▸ **SOAL**:
Tuliskan ulang seluruh penggalan tentang tauhid di bawah ini tanpa mengubah satu kata atau tanda baca pun.

▸ **PENGGALAN DOKUMEN**:

+ + + + +

Marilah kita cermati keadaan umat manusia. Banyak orang yang lalai dan lupa terhadap ilmu tauhid ini. Di saat yang sama, banyak sekali manusia yang begitu bersemangat dan rela mencurahkan segalanya demi mencari ilmu-ilmu selainnya. Mereka rela menghabiskan waktunya, hartanya, dan mengorbankan apa saja demi mengumpulkannya dan menjadi ahli di bidangnya sementara dalam masalah tauhid -yang itu adalah masalah paling utama dan paling dibutuhkan olehnya- mereka justru lalai dan seolah tidak peduli. Kebaikan seperti apakah yang bisa kita raih apabila kita tidak memahami tauhid? Kemuliaan seperti apakah yang bisa kita capai apabila tauhid kita telantarkan? Kejayaan seperti apakah yang ingin kita dapatkan apabila tauhid dan keikhlasan dicampakkan? Imam Malik berkata, “Tidak akan baik generasi akhir umat ini kecuali dengan apa-apa yang telah memperbaiki generasi awalnya.” Umar bin Khaththab mengatakan, “Kami adalah suatu kaum yang telah dimuliakan oleh Allah dengan Islam. Maka kapan saja kami mencari kemuliaan dengan selain Islam, niscaya Allah merendahkan kami” (HR. Al-Hakim dalam Al-Mustadrak, shahih).

+ + + + +

▸ **DATA YANG DIBERIKAN**:
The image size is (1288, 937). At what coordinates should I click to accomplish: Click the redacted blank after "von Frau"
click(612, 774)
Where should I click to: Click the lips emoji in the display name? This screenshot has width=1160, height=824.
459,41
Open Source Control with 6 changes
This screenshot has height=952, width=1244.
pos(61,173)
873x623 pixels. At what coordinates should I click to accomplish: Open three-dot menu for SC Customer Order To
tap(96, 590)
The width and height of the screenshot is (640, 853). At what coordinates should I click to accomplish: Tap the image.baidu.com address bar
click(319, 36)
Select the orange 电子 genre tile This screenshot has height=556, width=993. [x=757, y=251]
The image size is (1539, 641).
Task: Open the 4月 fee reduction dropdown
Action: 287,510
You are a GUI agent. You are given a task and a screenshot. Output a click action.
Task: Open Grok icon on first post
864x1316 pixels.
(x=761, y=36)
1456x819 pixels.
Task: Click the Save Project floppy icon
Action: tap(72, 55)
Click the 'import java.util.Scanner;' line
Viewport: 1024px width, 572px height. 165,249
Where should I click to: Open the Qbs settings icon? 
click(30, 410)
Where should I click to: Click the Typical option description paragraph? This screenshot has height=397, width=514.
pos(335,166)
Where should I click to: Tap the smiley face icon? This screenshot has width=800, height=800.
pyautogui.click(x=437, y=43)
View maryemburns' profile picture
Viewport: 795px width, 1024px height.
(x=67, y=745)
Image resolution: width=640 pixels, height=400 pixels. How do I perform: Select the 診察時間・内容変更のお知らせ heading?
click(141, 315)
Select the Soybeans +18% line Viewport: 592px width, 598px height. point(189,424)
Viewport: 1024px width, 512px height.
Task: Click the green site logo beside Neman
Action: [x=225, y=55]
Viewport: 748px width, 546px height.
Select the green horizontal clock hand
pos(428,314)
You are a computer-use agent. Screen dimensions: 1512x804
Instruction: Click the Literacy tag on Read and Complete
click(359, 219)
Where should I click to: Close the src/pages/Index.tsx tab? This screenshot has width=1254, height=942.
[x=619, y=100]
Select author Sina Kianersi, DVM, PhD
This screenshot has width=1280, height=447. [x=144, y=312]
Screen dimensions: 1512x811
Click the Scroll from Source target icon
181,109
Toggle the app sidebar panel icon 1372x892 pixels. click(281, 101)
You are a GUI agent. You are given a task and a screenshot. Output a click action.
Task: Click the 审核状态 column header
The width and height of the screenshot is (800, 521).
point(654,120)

+ + + + +

▸ **HASIL LATIHAN**:
Marilah kita cermati keadaan umat manusia. Banyak orang yang lalai dan lupa terhadap ilmu tauhid ini. Di saat yang sama, banyak sekali manusia yang begitu bersemangat dan rela mencurahkan segalanya demi mencari ilmu-ilmu selainnya. Mereka rela menghabiskan waktunya, hartanya, dan mengorbankan apa saja demi mengumpulkannya dan menjadi ahli di bidangnya sementara dalam masalah tauhid -yang itu adalah masalah paling utama dan paling dibutuhkan olehnya- mereka justru lalai dan seolah tidak peduli. Kebaikan seperti apakah yang bisa kita raih apabila kita tidak memahami tauhid? Kemuliaan seperti apakah yang bisa kita capai apabila tauhid kita telantarkan? Kejayaan seperti apakah yang ingin kita dapatkan apabila tauhid dan keikhlasan dicampakkan? Imam Malik berkata, “Tidak akan baik generasi akhir umat ini kecuali dengan apa-apa yang telah memperbaiki generasi awalnya.” Umar bin Khaththab mengatakan, “Kami adalah suatu kaum yang telah dimuliakan oleh Allah dengan Islam. Maka kapan saja kami mencari kemuliaan dengan selain Islam, niscaya Allah merendahkan kami” (HR. Al-Hakim dalam Al-Mustadrak, shahih).